Во время его выступления группа матросов окружила вышедшего вместе с Троцким лидера эсеров министра земледелия Чернова и пыталась затолкать его в автомобиль, чтобы увезти в неизвестном направлении как «заложника». Если бы не проявленное Троцким мужество и самообладание, Чернова, скорее всего, просто бы убили[1020]. Чтобы добиться освобождения Чернова, Троцкому пришлось выступить с длинной речью. Вот как описывал эту речь спасённый Троцким Чернов: «Он указал, что кто-то хочет арестовать одного министра-социалиста, что это какое-то недоразумение, что кронштадтцы были всегда гордостью и славой революции, что они не могут потому хотеть никаких насилий над отдельными личностями, что отдельные личности ничего не могут значить, что здесь, вероятно, никто не имеет ничего против того, чтобы министр-социалист возвратился в зал заседания, а что матросы останутся мирно обсуждать жизненные вопросы революции. После этой краткой речи он обратился к толпе с вопросом: «Не правда ли, я не ошибаюсь, здесь нет никого, кто был бы за насилие? Кто за насилие, поднимите руки». Ни одна рука не поднялась, тогда группа, приведшая меня к автомобилю, с недовольным видом расступилась. Троцкий, как мне кажется, сказал, что «вам, гражданин Чернов, никто не препятствует свободно вернуться назад, что это было недоразумение». Все, находившиеся в автомобиле, могли свободно выйти из него, после чего мы и вернулись во дворец»[1021].

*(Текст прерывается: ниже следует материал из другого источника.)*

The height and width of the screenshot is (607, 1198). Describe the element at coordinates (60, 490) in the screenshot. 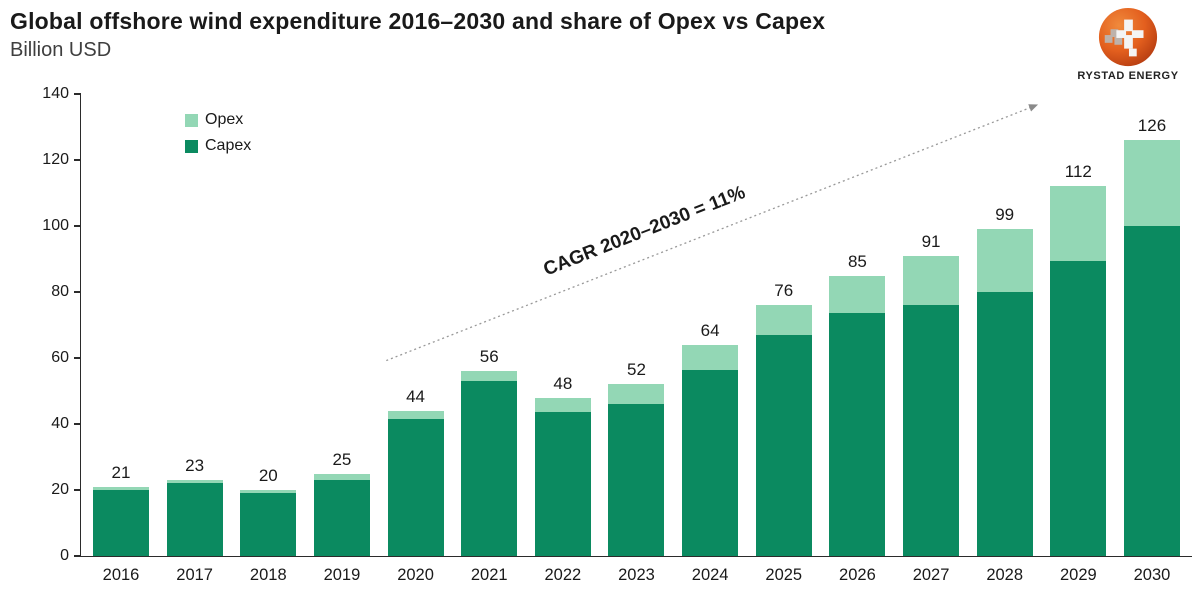

I see `y-axis-tick-label: 20` at that location.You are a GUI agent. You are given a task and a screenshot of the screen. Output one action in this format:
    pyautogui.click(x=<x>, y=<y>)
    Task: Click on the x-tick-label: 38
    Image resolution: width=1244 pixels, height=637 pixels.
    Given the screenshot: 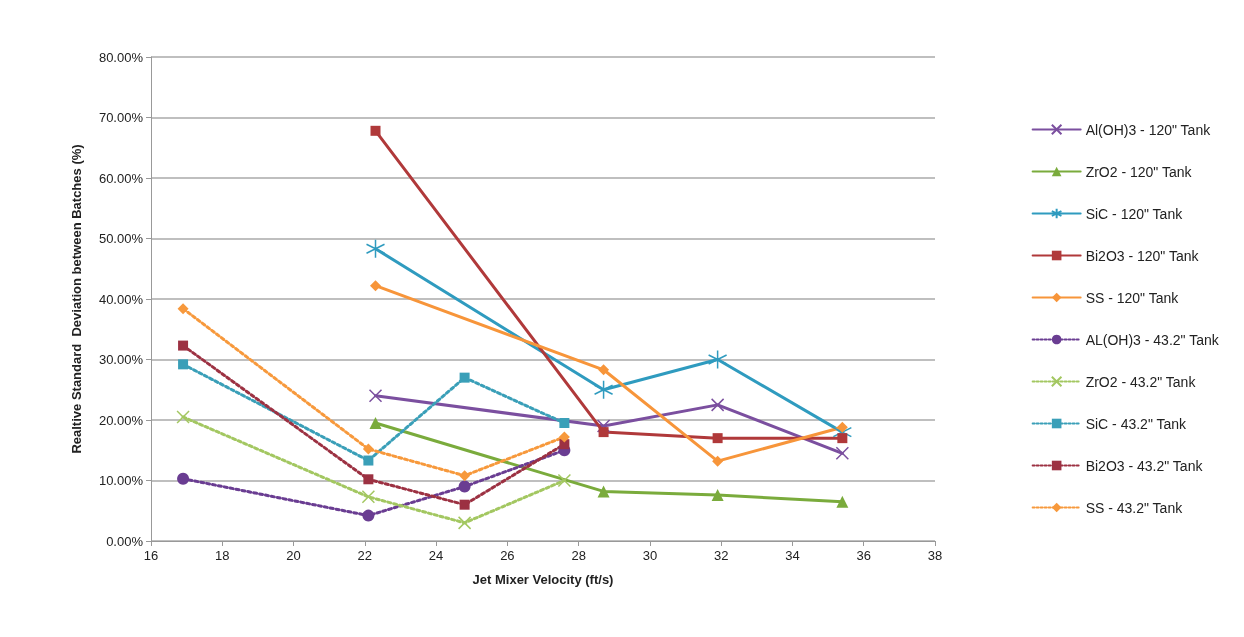 What is the action you would take?
    pyautogui.click(x=935, y=556)
    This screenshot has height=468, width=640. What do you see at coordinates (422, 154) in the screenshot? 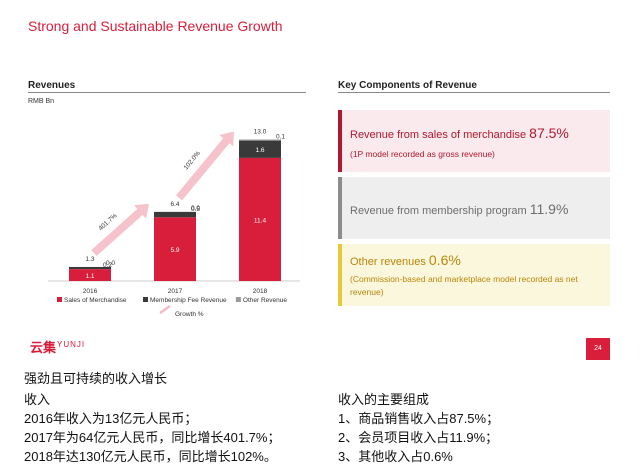
I see `card-sub-text: (1P model recorded as gross revenue)` at bounding box center [422, 154].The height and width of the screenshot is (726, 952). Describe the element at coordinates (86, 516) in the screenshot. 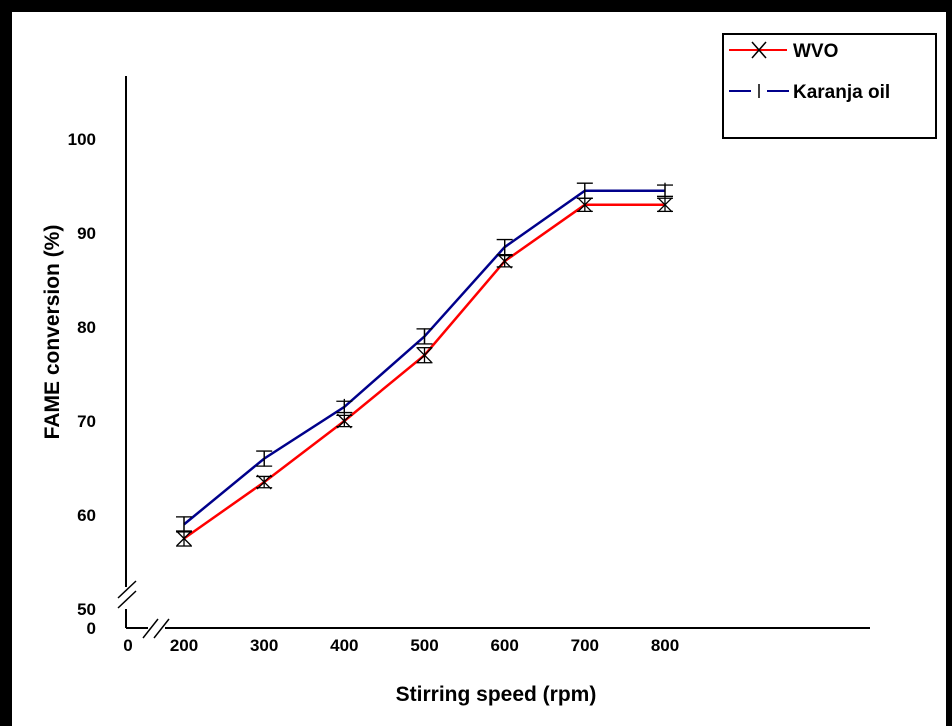

I see `y-tick-label: 60` at that location.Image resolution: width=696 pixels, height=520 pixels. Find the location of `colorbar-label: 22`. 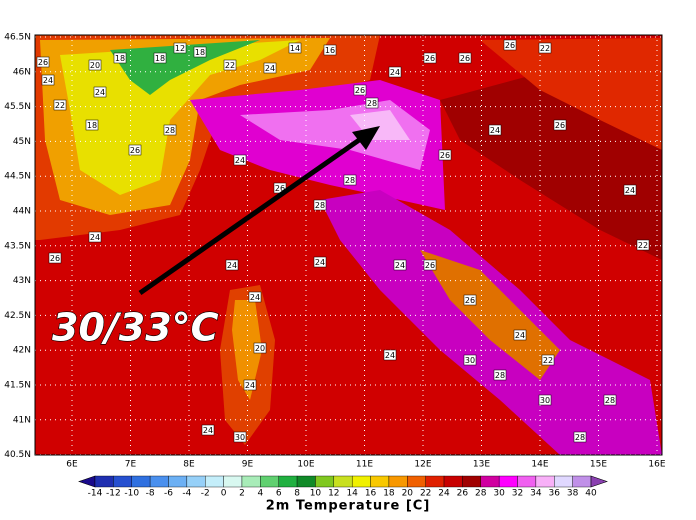

colorbar-label: 22 is located at coordinates (426, 494).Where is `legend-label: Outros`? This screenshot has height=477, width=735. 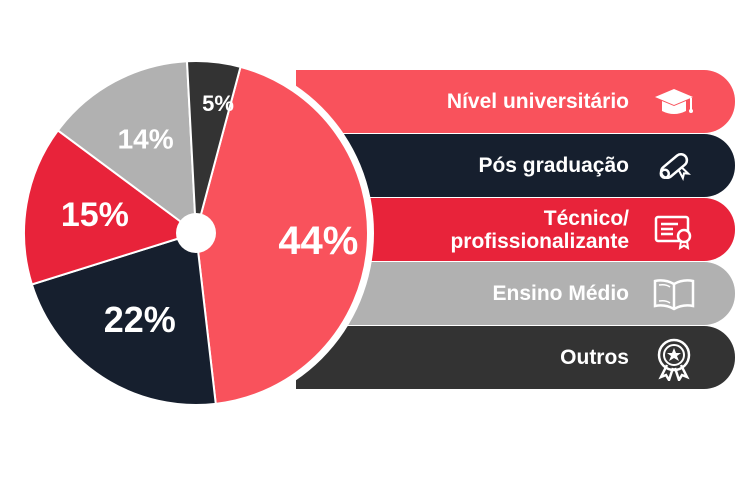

На заседании ВЦИКа 16 июля эпизод по спасению Чернова в устах самого Троцкого оброс уже совсем другими именами, нюансами, выводами: «Когда кадеты вышли из министерства, чья-то преступная рука инсценировала попытку ареста Керенского[1022] и Чернова… Кто присутствовал при этой попытке, тот знает, что ни рабочие, ни матросы не видели и не слыхали того, что происходило у колонн Таврического дворца. А именно: у колонн находилась кучка негодяев и черносотенцев, которые пытались арестовать Чернова. И ещё раньше, чем они пытались это сделать, я говорил Луначарскому, указывая на них: вот это провокаторы».
Луначарский не поспешил подтвердить слова Троцкого. Так что в существовании «черносотенцев» и «провокаторов» нам приходится усомниться. Другое дело, что весьма авторитетный лидер крупнейшей социалистической крестьянской партии — социалистов-революционеров — Чернов испытал чувство глубокого унижения, а Троцкий сыграл роль благородного и снисходительного спасителя, сохранившего присутствие духа, проявившего великодушие и обладавшего несравненно бо́льшим влиянием и авторитетом в среде народных низов, нежели несчастный министр, считавший себя крестьянским вождём.